Source information:
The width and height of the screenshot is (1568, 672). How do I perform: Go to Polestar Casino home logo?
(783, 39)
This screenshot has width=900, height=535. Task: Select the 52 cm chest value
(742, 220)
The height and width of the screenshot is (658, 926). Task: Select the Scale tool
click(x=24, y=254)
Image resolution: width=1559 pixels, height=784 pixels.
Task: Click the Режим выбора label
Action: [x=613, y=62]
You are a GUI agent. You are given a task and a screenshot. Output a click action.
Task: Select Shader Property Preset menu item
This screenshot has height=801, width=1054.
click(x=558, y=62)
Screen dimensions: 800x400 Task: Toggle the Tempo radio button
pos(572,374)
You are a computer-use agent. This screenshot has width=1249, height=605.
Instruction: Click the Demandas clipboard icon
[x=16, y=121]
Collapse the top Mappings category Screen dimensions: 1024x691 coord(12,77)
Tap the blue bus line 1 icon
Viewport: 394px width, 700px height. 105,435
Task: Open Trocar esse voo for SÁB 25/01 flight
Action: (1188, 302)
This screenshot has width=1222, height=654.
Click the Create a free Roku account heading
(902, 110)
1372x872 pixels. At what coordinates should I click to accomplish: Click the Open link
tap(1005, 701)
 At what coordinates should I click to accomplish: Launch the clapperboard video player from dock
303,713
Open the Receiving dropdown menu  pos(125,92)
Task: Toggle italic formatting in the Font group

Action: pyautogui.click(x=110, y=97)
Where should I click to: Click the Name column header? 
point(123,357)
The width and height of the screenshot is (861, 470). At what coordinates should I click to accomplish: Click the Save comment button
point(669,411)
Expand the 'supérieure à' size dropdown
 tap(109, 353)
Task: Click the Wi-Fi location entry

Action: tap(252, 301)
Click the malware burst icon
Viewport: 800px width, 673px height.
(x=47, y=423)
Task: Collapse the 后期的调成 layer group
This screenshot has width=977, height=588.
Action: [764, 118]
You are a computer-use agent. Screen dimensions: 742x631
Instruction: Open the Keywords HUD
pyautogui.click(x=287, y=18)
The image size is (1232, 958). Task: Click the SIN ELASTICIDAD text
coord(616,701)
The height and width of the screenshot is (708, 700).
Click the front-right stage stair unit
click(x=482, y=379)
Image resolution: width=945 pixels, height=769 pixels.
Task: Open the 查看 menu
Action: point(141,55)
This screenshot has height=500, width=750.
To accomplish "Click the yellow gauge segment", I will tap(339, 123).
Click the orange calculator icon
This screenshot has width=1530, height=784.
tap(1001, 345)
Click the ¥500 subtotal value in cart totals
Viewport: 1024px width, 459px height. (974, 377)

The task:
In the material above, how many lines have the word "agent"? Give that number and nothing else.

Task output:
3